Member of the New Jersey Senate from the 34th district
- In office January 12, 1982 – January 13, 1998
- Preceded by: James Wallwork
- Succeeded by: Norman M. Robertson

Personal details
- Born: February 28, 1938 (age 88) Easton, Pennsylvania
- Party: Republican
- Spouse: Patricia Bubba
- Education: Seton Hall University (BS)

= Joseph Bubba =

American politician (born 1938)

Joseph L. Bubba (born February 28, 1938) is an American Republican Party politician who served for five terms in the New Jersey Senate.

Bubba served in the United States Navy Reserves from 1959 to 1961 and served on the aircraft carrier USS Forrestal (CV-59) with the rank of seaman. He got a degree in marketing from Seton Hall University and was a manager for New Jersey Bell Telephone Company. He served on the Board of Education of the Wayne Public Schools from 1971 to 1975, and was elected to the Passaic County Board of Chosen Freeholders in 1975. He lost a bid for re-election in 1978, and was elected Passaic County Republican Chairman in 1979.

Bubba was first elected to the Senate in 1981, when redistricting reconfigured the 34th Legislative District, which included Wayne and Clifton in Passaic County, and parts of Western Essex County. He defeated Democrat William J. Bate, an Assemblyman and ex-Senator, by a 53-47% margin. Two years later, Bubba faced a GOP primary challenge from Assemblyman S.M. Terry LaCorte, which he won 57%-43%. He survived a tough general election campaign against Passaic County Freeholder James Roe, the brother of U.S. Rep. Robert Roe by just 974 votes. He won re-election in 1987, 1991 and 1993 against Democrats Donald Hetchka, Assemblyman Joseph Mecca and ex-State Consumer Affairs Director Patricia Royer, respectively.
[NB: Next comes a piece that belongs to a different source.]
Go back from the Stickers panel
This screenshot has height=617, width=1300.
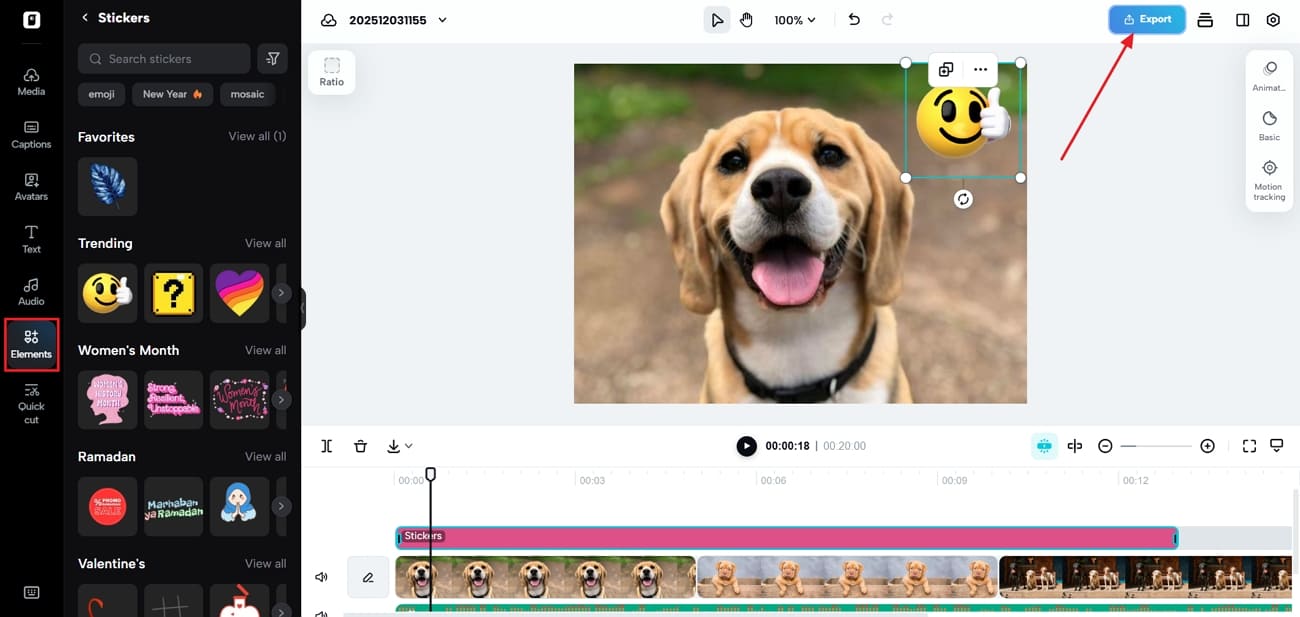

When Roe retired in 1992, Bubba ran for the Republican nomination for the seat. He was defeated in the general election by former Assemblyman Herb Klein by a wide margin. In 1997, Bubba was challenged by Passaic County Freeholder Norman M. Robertson in the primary. Robertson gained the backing of the Republicans in the district and easily defeated Bubba by a count of 66%-34%.

In the Senate, Bubba served as Assistant Minority Whip from 1985 to 1986, as Minority Whip from 1987 to 1988, and as Assistant Minority Leader from 1988 to 1991. He lost his leadership post after the 1991 election after Donald DiFrancesco defeated Bubba's ally, John H. Dorsey, for Senate President.

Bubba retired to Florida after a career with the phone company, and in 2004 made a bid for Pompano Beach, Florida City Commissioner. He received 235 votes—just 8% -- in his fourth-place finish. (The candidate who finished third lost by 27 percentage points and Bubba got less than half the number of votes she did.)